TASK: Your task is to repeat the entries exactly from their first line through the line with "Select the Measure tool in right viewport", and to stop there.

THE INPUT:
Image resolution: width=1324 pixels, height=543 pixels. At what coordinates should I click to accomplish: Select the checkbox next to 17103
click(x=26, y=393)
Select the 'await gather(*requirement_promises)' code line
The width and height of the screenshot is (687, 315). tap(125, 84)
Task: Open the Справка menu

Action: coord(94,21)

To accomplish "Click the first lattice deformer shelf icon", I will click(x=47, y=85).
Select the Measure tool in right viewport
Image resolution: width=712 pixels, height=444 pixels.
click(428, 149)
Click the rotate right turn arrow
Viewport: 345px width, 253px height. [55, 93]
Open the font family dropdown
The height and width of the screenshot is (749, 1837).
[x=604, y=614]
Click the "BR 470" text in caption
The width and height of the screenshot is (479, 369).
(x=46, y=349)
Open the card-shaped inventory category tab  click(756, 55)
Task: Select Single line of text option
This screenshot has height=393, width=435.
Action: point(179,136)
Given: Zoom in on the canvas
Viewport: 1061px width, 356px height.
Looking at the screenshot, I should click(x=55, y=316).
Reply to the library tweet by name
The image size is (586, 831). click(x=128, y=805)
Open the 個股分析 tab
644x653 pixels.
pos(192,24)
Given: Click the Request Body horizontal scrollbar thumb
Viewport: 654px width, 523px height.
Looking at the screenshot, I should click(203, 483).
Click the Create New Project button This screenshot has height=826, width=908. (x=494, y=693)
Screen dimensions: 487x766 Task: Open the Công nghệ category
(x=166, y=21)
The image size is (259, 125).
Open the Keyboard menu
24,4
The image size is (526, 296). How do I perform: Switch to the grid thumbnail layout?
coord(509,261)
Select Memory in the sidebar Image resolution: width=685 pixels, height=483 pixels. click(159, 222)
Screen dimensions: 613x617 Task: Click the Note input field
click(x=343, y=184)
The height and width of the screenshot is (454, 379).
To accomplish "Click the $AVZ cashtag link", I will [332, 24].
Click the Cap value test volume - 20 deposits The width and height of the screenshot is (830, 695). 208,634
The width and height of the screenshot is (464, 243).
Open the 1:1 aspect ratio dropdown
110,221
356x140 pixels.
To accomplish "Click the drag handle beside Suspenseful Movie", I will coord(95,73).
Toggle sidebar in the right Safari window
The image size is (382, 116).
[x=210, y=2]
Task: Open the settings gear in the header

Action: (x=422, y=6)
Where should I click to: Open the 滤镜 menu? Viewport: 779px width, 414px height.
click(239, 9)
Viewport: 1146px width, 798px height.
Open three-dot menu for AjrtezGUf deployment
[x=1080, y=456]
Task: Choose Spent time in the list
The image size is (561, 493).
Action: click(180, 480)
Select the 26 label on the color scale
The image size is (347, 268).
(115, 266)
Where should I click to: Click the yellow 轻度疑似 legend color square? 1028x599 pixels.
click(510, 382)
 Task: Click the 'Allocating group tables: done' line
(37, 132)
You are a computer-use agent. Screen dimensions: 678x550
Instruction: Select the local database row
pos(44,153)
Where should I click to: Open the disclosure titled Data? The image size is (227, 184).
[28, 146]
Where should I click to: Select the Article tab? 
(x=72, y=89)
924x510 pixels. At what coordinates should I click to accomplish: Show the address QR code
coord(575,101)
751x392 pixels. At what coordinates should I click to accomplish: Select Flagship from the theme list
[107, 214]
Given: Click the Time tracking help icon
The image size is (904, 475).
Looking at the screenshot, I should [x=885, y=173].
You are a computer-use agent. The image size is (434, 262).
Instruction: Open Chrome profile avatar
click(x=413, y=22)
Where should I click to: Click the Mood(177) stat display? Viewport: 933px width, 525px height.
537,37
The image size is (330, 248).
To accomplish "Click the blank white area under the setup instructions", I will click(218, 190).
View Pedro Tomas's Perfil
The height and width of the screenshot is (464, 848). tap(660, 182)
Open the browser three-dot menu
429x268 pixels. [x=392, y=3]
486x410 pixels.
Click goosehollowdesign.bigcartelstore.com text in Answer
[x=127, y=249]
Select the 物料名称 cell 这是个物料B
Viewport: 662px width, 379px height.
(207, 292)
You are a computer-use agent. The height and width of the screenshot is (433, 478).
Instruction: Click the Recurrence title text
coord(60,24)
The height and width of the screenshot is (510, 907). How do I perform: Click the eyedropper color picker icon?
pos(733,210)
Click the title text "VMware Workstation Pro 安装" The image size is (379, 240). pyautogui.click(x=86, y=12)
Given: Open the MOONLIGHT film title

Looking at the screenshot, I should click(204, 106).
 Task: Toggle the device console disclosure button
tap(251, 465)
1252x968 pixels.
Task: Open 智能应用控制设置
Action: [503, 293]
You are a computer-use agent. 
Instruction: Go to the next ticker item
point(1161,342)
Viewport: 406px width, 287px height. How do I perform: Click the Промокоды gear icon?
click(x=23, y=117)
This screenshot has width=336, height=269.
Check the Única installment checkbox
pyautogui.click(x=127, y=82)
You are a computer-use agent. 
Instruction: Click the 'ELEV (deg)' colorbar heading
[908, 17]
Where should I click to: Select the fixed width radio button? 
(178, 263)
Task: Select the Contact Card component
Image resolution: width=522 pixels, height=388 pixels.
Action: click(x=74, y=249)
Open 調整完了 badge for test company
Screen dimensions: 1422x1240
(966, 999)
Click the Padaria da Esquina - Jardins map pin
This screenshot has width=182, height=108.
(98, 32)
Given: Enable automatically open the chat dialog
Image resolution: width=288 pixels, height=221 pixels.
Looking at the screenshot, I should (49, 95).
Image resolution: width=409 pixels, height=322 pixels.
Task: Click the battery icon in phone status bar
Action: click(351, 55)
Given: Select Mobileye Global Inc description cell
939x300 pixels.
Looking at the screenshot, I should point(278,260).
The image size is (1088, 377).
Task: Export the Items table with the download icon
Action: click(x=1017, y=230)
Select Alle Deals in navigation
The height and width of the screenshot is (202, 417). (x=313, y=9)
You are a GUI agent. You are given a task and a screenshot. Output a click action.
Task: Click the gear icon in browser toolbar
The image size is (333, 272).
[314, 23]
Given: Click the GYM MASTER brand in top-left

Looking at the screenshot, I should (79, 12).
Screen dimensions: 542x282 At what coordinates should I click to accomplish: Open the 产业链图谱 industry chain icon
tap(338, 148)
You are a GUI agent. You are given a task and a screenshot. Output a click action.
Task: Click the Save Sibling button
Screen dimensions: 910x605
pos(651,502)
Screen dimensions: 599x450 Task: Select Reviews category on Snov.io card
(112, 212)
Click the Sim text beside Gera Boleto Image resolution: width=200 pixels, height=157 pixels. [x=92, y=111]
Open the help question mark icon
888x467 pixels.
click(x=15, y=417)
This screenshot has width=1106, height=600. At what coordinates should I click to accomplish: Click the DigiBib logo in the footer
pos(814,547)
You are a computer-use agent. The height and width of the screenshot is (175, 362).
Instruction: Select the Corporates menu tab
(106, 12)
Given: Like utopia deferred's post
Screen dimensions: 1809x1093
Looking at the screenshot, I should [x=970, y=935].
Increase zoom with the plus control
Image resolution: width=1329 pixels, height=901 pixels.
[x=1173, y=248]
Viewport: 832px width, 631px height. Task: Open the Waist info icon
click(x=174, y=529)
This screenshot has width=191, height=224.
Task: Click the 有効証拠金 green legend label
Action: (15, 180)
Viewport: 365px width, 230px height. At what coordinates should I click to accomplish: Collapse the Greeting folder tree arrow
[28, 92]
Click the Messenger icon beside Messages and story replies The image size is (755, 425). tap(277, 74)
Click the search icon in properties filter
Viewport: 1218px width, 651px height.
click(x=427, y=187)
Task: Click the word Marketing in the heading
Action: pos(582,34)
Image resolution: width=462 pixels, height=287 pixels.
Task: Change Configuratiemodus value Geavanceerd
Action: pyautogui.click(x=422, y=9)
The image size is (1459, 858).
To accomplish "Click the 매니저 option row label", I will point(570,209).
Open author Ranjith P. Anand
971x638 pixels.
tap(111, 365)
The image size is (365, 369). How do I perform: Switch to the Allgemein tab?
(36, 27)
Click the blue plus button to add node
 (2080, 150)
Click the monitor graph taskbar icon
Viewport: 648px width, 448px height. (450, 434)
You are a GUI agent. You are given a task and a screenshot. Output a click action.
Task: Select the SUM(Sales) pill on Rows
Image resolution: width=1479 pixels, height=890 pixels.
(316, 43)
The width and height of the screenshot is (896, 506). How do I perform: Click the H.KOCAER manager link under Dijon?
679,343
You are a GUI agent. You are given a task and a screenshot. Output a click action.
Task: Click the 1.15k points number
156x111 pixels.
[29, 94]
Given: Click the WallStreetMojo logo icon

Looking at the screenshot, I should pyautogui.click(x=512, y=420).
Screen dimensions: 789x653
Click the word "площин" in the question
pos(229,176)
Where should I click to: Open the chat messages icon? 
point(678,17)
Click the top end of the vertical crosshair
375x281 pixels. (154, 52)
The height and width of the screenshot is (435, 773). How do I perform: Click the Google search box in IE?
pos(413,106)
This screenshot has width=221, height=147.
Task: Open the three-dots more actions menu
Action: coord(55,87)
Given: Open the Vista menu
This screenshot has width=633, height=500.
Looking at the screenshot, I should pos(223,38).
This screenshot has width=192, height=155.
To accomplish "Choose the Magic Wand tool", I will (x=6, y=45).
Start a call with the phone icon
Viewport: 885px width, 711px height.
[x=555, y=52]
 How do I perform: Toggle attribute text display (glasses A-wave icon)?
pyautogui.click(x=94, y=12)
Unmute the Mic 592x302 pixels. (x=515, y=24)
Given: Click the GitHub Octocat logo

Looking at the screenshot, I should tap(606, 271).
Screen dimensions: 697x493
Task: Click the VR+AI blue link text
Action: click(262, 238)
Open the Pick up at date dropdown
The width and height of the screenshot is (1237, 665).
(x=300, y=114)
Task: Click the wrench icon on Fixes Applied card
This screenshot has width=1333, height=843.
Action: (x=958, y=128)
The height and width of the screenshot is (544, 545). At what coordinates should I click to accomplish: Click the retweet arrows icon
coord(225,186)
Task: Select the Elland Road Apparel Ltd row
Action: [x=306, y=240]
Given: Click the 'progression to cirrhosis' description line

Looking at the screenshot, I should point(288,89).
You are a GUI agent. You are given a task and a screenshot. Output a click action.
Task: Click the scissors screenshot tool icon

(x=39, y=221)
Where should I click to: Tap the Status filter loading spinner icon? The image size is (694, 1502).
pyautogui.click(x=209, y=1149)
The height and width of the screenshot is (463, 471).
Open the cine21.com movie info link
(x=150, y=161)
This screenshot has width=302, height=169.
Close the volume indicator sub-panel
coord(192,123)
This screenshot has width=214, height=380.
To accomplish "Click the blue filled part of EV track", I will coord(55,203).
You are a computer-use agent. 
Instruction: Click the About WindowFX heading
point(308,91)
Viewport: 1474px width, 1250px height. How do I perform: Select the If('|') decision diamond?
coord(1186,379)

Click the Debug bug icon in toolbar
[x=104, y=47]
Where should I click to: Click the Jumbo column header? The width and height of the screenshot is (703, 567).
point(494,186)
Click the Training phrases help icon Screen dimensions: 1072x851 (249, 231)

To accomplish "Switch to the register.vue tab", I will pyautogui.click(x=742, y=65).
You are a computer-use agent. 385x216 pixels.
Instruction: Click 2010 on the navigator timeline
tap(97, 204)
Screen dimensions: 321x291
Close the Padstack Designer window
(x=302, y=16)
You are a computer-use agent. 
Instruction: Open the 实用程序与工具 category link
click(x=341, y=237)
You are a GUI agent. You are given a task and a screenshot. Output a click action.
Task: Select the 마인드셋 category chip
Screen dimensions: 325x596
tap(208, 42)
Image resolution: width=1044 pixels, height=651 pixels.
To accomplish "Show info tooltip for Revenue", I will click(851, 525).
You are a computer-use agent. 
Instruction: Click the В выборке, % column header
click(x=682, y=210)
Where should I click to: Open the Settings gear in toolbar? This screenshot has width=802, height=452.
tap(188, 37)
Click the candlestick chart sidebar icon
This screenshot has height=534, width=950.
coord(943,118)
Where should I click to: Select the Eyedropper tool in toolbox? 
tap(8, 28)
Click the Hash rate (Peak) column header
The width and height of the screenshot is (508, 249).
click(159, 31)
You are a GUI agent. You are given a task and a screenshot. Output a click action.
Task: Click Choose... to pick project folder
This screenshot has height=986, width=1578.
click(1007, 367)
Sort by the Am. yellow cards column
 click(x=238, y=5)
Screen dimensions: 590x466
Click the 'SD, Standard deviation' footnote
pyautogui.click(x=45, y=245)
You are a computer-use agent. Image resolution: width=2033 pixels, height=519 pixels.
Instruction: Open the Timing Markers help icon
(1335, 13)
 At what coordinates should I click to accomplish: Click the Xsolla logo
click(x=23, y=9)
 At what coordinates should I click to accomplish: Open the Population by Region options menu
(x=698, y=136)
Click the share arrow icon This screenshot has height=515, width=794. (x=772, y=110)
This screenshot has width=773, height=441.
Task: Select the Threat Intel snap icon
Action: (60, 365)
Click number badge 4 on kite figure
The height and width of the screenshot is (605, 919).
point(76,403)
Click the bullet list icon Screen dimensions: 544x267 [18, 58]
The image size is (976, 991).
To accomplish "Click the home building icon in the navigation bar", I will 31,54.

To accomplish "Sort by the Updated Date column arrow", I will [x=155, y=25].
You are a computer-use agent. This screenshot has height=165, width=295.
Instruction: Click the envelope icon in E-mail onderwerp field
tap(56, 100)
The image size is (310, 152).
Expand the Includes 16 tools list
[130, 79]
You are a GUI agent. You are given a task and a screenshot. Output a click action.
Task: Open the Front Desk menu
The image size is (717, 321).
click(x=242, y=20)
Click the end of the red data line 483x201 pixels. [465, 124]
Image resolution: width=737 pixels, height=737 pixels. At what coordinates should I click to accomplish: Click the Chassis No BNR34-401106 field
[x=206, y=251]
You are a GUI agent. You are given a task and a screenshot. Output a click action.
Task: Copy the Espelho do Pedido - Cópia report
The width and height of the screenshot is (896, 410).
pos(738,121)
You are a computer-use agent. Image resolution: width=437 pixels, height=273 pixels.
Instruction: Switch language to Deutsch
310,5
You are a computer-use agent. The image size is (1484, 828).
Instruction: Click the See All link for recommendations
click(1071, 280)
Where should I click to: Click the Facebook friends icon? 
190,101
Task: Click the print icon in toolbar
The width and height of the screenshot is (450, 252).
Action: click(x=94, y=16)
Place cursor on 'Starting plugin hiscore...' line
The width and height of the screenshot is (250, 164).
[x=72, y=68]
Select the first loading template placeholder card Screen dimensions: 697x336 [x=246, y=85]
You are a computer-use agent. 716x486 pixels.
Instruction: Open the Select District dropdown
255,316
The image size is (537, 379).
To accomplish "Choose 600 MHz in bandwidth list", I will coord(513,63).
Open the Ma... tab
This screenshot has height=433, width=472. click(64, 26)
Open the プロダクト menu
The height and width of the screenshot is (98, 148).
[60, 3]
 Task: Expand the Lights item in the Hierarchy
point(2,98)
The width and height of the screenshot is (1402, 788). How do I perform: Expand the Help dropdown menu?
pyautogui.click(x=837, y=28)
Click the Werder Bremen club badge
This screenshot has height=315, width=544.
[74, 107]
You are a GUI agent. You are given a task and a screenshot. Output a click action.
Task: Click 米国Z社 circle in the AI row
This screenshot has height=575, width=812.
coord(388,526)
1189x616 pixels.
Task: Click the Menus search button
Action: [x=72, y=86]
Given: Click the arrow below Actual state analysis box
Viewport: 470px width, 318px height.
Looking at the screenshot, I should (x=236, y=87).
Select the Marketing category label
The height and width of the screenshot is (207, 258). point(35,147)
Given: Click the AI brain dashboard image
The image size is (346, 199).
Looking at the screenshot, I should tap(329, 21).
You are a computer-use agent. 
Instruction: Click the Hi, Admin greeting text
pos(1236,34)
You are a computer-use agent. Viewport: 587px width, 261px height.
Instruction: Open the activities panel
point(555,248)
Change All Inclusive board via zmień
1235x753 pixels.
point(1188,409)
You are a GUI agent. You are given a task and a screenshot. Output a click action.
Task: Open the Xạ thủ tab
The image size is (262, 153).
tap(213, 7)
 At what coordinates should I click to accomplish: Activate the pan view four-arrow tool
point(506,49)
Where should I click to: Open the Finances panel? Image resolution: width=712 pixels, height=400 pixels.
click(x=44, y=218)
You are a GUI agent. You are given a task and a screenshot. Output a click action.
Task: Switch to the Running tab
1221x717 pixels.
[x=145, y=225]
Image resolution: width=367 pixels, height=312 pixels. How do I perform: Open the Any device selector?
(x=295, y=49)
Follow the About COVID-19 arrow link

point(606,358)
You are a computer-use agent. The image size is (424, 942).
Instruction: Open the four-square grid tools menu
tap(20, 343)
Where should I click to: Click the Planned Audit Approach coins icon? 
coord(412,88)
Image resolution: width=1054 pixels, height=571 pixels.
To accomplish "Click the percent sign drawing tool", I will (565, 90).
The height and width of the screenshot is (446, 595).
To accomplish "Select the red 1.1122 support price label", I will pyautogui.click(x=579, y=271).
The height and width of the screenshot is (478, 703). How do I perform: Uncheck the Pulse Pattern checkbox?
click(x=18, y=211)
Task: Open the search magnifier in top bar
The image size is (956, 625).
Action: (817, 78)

ANSWER FOR THE TASK:
Image resolution: width=1324 pixels, height=543 pixels. At what coordinates should I click to accomplish: Select the checkbox next to 17103
click(x=26, y=393)
Select the 'await gather(*requirement_promises)' code line
The width and height of the screenshot is (687, 315). tap(125, 84)
Task: Open the Справка menu

Action: coord(94,21)

To accomplish "Click the first lattice deformer shelf icon", I will click(x=47, y=85).
Select the Measure tool in right viewport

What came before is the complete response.